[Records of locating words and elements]
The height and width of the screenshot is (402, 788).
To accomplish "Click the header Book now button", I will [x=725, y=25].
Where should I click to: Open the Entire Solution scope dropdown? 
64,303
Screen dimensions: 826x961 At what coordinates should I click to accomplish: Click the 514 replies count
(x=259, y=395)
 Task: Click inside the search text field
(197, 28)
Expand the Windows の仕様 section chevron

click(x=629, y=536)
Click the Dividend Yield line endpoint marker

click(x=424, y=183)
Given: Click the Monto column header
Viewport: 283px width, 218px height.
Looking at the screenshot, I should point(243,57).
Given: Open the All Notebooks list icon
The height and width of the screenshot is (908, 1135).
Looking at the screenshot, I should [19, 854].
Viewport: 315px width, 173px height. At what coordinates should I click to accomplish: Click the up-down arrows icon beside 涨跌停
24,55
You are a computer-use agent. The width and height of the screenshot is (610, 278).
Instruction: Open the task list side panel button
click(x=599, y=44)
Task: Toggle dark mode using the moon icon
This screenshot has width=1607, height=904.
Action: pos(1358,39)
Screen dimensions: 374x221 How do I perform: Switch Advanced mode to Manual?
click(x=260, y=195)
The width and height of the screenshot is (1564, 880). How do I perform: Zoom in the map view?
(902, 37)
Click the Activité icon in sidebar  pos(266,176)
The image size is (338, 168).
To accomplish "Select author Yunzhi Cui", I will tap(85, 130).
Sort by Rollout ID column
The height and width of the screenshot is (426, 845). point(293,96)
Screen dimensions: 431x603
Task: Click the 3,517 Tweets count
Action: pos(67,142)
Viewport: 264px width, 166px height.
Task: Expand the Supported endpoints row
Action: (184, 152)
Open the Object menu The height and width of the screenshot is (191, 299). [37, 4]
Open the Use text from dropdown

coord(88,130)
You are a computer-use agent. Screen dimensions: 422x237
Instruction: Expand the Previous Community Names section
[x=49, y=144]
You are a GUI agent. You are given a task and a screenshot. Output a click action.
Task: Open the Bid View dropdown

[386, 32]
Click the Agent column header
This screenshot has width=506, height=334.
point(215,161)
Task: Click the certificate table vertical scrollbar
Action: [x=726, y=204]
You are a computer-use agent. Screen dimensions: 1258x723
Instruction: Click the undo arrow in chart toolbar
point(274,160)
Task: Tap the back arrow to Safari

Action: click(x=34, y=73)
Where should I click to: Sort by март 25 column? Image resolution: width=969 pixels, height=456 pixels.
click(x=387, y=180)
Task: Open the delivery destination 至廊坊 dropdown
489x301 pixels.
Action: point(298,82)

What is expected = Count how many lines in the material above contain the string "Viewport", and reply with the number only.

Complete output = 3